Kirby Cockatiel adopted from a humane society 2018.

Also a slew of other small birds that span my entire childhood.
This is what "worked" for us... Keep in mind though these birds need constant daily work/routine to maintain everything your growing on....

1- Offer 3 small piles of a snack (Almond, millet, cashew, etc...) From there you will be able to weed out what this birds HIGH REWARD treat it. Once its determined he should only ever be given that treat when he does something you requested. Example, he stepped up with out biting (even a bite to grab on to steady onto your hand) he now instantly gets the treat. Perhaps you walked by his cage and he ignored you (didn't display any aggression) drop him a treat in his dish. Eventually he associates you + his behavior=that treat he craves more then anything!
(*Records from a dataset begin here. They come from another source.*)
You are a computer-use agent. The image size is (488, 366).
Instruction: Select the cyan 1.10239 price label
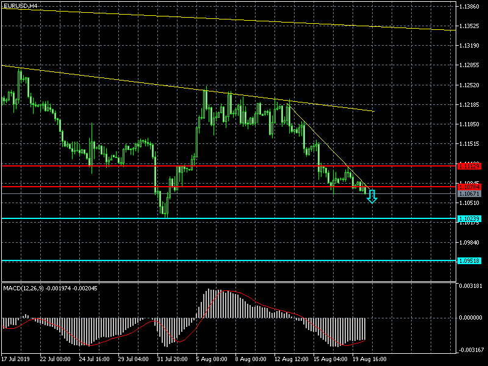pyautogui.click(x=469, y=218)
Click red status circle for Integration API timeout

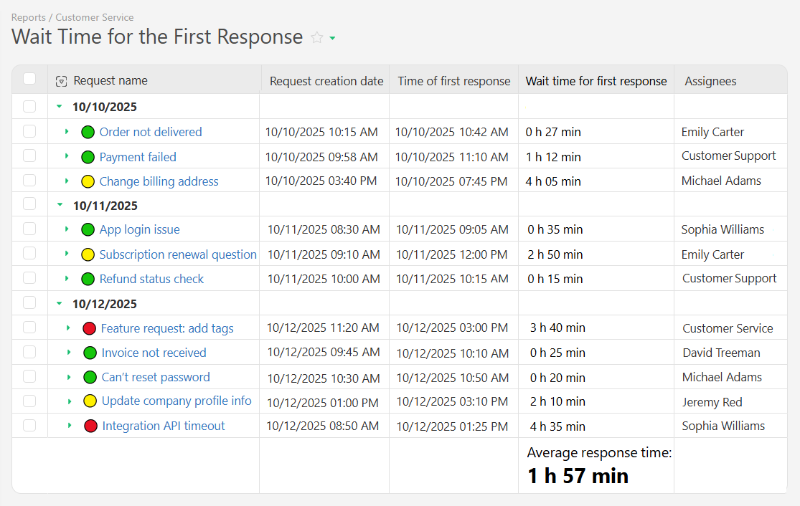click(90, 426)
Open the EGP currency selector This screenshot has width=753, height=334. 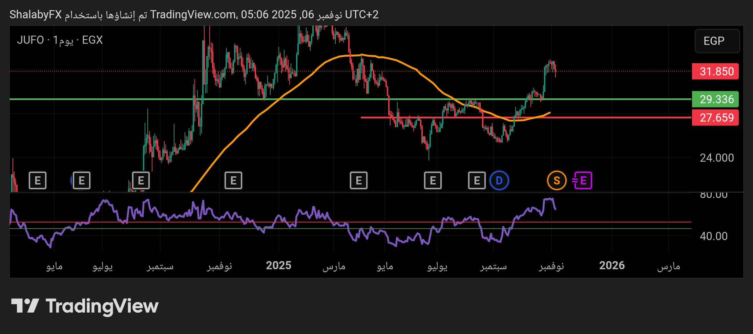[717, 41]

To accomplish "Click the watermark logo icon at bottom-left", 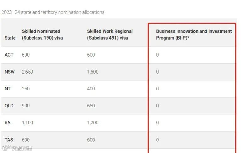I will (x=6, y=148).
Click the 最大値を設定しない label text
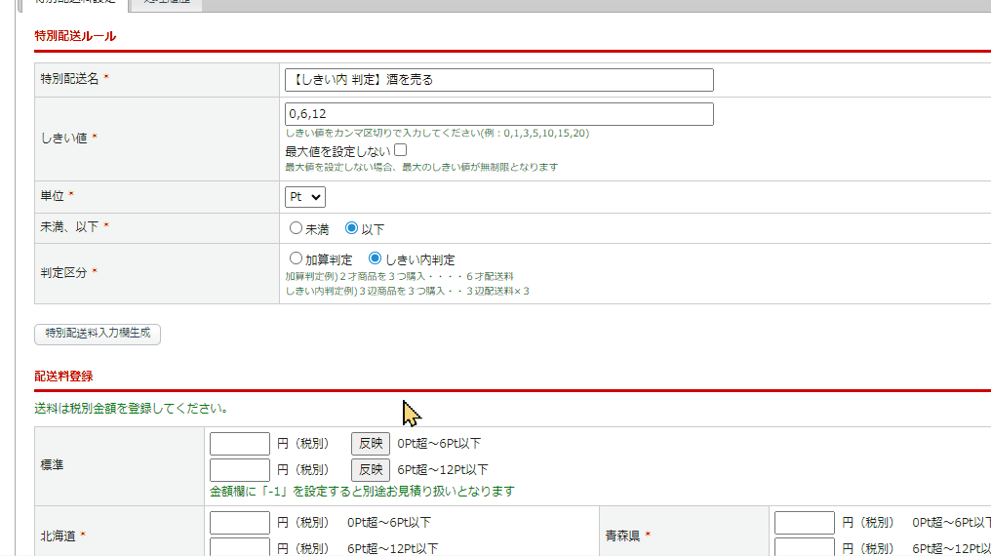 [x=337, y=151]
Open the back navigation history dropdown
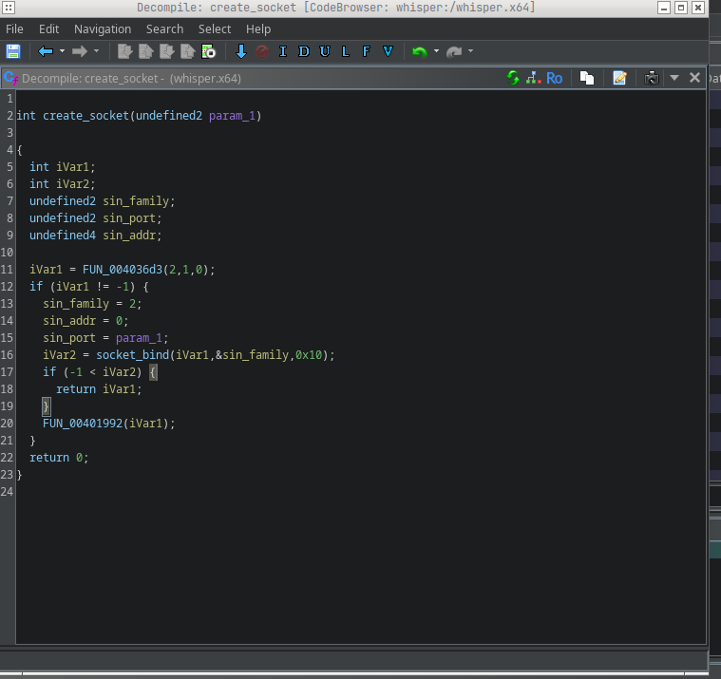 tap(63, 51)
2- Routine routine routine! Get him on a good meal/sleep schedule if he isn't already. Research the demands of sleep for these guys. Lack of sleep can often result in a bad attitude!
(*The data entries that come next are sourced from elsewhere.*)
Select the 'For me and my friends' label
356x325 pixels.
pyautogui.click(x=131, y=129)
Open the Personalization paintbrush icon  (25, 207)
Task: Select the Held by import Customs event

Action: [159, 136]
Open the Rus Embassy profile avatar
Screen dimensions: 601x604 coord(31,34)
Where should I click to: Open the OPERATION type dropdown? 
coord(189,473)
3- Entertainment! Let him be involved in toy making/treat making! find ways to create interesting foraging toys, shredding toys, and other enrichment activities. The more he has to do especially activities that mimic what he would do in the wild help stimulate his mind. Its similar to the saying a tired dog is a happy dog. If the bird has a never ending supply of enrichment toys they should be working that beak, working that mind, and in turn hopefully limiting aggression.

4- Go slow this can never be stressed enough. These large birds don't just sit back and take our crap... if we move to fast they let us know and it can be a hard habit or relationship to repair. Make every interaction with you a happy and positive one.